**REQUIRED ACTION:**
Lift out each line of the data that holds "will".

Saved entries
——

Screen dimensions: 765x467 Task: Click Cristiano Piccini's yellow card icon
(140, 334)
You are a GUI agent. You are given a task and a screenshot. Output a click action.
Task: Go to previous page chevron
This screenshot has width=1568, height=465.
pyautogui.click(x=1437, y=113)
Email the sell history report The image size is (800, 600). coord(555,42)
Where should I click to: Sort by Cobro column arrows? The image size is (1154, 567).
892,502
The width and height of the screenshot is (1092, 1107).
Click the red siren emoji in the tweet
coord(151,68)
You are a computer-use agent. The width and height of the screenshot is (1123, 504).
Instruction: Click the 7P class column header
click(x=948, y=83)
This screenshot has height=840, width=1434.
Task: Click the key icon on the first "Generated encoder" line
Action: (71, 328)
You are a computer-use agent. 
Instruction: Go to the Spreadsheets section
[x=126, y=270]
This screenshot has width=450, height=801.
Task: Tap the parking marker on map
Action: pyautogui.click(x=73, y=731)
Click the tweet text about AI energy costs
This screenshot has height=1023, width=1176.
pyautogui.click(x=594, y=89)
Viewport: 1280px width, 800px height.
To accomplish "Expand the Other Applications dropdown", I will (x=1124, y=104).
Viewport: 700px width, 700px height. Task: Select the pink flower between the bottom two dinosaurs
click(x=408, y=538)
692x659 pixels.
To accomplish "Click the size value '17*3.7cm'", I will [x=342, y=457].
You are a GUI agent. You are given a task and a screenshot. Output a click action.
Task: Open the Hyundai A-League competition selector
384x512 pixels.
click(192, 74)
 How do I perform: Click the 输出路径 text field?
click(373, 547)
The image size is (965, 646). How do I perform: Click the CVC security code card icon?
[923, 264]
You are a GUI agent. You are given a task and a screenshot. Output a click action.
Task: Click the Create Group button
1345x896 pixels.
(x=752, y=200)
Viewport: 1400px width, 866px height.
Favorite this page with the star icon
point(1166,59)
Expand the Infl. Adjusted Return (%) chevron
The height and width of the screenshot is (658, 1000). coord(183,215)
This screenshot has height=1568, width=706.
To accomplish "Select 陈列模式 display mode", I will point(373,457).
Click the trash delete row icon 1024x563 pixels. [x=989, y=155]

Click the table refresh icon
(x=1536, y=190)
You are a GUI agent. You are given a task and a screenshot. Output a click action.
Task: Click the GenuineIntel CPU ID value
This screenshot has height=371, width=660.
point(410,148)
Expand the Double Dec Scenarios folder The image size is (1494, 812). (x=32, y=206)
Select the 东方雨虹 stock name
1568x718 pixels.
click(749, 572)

——

**WORKED SOLUTION:**
To accomplish "Expand the Other Applications dropdown", I will (x=1124, y=104).
To accomplish "Click the size value '17*3.7cm'", I will [x=342, y=457].
To accomplish "Select 陈列模式 display mode", I will point(373,457).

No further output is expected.